Sample size is the minimum number of visitors (or conversions) required for an A/B test to produce a statistically reliable result. Running a test with too few visitors leads to inconclusive or misleading results. Running with too many wastes time you could spend on the next test.
Why Sample Size Matters
Small sample sizes produce noisy data. If you flip a coin 10 times and get 7 heads, that doesn't prove the coin is rigged — you just didn't flip enough. A/B testing works the same way. Early results often look dramatic but are unreliable.
A properly calculated sample size ensures:
- Enough statistical power to detect a real improvement if one exists (typically 80% power)
- Low false positive rate (typically 5%, corresponding to 95% confidence)
- Sensitivity to the effect size you care about
How to Calculate Sample Size
The key inputs are:
- Baseline conversion rate — Your current rate (e.g., 3%)
- Minimum detectable effect (MDE) — The smallest improvement worth detecting (e.g., 10% relative lift)
- Significance level — Usually 95% confidence (alpha = 0.05)
- Statistical power — Usually 80% (beta = 0.20)

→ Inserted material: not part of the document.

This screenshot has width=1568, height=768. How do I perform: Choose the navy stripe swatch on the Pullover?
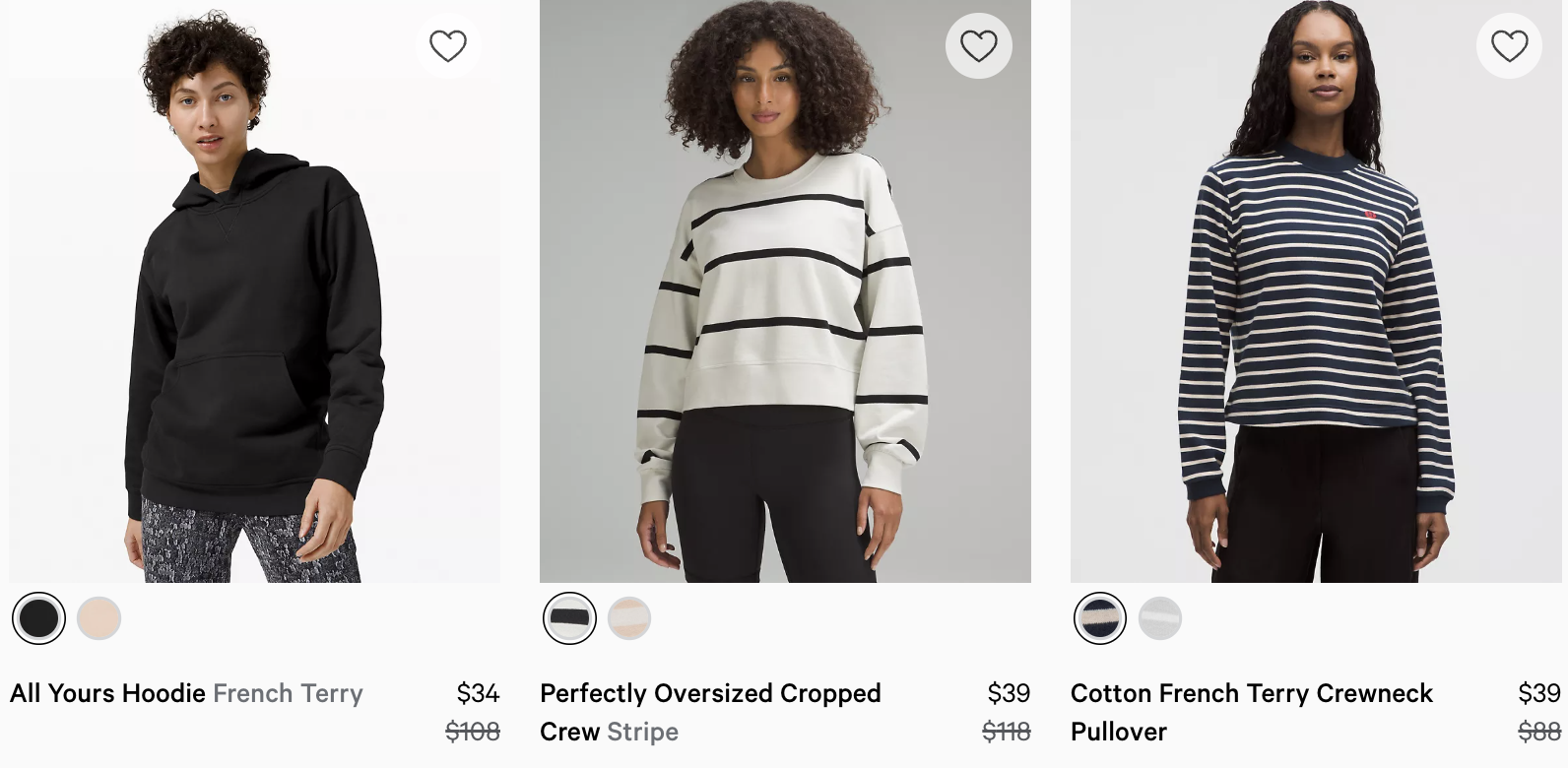pyautogui.click(x=1100, y=618)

As a rough guide for a 3% baseline conversion rate:
| MDE (Relative) | Sample Size Per Variant |
|---|---|
| 20% | ~13,000 |
| 10% | ~52,000 |
| 5% | ~205,000 |
Smaller effects require dramatically more traffic. This is why many teams focus on testing bigger, bolder changes rather than minor tweaks.
Common Mistakes
- Peeking at results early and stopping when you see a "winner" — this inflates your false positive rate
- Not accounting for multiple variants — Testing 5 variants requires more total traffic than testing 2
- Ignoring business cycles — Always run tests for at least one full week (ideally two) to account for day-of-week effects, regardless of sample size
Sample Size and Test Velocity
Sample size requirements are the biggest constraint on experimentation velocity. A page with 1,000 visitors per week simply cannot run the same volume of tests as a page with 100,000 visitors per week. This is one reason adaptive methods like bandit testing — which require fewer visitors to converge — are becoming popular for lower-traffic sites.